- Exercise aim
Among the lines below, copy exactly those from the one with "Given: Click the background" through the one with "has width=800, height=491.", counting both ends.

- Information provided
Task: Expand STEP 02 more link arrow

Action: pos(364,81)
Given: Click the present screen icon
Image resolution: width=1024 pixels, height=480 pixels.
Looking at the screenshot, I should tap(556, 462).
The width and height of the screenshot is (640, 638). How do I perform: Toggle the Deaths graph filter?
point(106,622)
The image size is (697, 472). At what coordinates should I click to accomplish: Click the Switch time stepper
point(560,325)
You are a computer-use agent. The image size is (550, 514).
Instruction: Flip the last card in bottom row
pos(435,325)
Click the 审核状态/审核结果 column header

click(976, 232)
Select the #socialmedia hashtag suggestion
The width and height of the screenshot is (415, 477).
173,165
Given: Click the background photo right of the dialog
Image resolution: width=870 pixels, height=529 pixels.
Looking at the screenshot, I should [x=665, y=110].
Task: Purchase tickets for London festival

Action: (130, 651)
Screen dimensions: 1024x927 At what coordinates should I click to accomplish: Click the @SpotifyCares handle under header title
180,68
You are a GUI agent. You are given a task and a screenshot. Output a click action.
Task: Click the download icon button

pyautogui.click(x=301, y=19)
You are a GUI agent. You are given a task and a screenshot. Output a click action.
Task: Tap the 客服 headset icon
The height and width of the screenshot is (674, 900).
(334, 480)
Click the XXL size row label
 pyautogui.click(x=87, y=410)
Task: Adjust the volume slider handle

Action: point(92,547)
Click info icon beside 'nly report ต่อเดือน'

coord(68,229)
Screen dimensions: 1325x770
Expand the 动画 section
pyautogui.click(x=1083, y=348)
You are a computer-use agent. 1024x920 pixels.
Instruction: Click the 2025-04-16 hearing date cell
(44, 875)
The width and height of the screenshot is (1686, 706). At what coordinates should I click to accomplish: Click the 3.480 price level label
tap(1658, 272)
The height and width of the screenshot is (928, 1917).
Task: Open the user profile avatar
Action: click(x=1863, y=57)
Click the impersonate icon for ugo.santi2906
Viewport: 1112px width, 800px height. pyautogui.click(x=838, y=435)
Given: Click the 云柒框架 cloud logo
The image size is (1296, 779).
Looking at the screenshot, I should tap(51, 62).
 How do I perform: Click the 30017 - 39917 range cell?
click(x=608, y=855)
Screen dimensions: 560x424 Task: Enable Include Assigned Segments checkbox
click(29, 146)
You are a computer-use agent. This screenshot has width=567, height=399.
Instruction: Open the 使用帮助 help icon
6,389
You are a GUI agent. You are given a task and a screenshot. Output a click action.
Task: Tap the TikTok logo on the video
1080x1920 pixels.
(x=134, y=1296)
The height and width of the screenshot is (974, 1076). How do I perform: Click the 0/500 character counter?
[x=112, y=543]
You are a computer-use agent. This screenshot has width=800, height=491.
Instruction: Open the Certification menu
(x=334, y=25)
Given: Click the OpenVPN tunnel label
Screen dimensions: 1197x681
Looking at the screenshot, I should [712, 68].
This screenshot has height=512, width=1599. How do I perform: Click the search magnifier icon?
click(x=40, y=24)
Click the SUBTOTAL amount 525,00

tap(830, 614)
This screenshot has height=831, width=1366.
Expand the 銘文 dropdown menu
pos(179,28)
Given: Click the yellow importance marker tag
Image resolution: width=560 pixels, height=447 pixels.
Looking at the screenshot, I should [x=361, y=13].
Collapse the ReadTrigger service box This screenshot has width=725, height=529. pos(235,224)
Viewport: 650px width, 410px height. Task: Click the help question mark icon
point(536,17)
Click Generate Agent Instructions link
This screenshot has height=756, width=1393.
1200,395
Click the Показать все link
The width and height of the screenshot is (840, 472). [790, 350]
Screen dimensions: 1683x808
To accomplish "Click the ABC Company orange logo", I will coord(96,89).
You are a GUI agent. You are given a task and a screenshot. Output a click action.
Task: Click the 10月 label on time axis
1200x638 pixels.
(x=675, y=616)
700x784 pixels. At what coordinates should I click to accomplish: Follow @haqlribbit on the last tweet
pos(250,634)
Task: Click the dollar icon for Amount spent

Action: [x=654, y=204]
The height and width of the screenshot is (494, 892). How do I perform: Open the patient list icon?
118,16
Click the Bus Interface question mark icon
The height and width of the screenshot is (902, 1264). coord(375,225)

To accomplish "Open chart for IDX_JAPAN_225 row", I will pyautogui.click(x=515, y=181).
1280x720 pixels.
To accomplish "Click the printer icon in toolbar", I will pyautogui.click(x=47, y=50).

- Exercise answer
Given: Click the background photo right of the dialog
Image resolution: width=870 pixels, height=529 pixels.
Looking at the screenshot, I should [x=665, y=110].
Task: Purchase tickets for London festival

Action: (130, 651)
Screen dimensions: 1024x927 At what coordinates should I click to accomplish: Click the @SpotifyCares handle under header title
180,68
You are a GUI agent. You are given a task and a screenshot. Output a click action.
Task: Click the download icon button

pyautogui.click(x=301, y=19)
You are a GUI agent. You are given a task and a screenshot. Output a click action.
Task: Tap the 客服 headset icon
The height and width of the screenshot is (674, 900).
(334, 480)
Click the XXL size row label
 pyautogui.click(x=87, y=410)
Task: Adjust the volume slider handle

Action: point(92,547)
Click info icon beside 'nly report ต่อเดือน'

coord(68,229)
Screen dimensions: 1325x770
Expand the 动画 section
pyautogui.click(x=1083, y=348)
You are a computer-use agent. 1024x920 pixels.
Instruction: Click the 2025-04-16 hearing date cell
(44, 875)
The width and height of the screenshot is (1686, 706). At what coordinates should I click to accomplish: Click the 3.480 price level label
tap(1658, 272)
The height and width of the screenshot is (928, 1917).
Task: Open the user profile avatar
Action: click(x=1863, y=57)
Click the impersonate icon for ugo.santi2906
Viewport: 1112px width, 800px height. pyautogui.click(x=838, y=435)
Given: Click the 云柒框架 cloud logo
The image size is (1296, 779).
Looking at the screenshot, I should tap(51, 62).
 How do I perform: Click the 30017 - 39917 range cell?
click(x=608, y=855)
Screen dimensions: 560x424 Task: Enable Include Assigned Segments checkbox
click(29, 146)
You are a computer-use agent. This screenshot has width=567, height=399.
Instruction: Open the 使用帮助 help icon
6,389
You are a GUI agent. You are given a task and a screenshot. Output a click action.
Task: Tap the TikTok logo on the video
1080x1920 pixels.
(x=134, y=1296)
The height and width of the screenshot is (974, 1076). How do I perform: Click the 0/500 character counter?
[x=112, y=543]
You are a computer-use agent. This screenshot has width=800, height=491.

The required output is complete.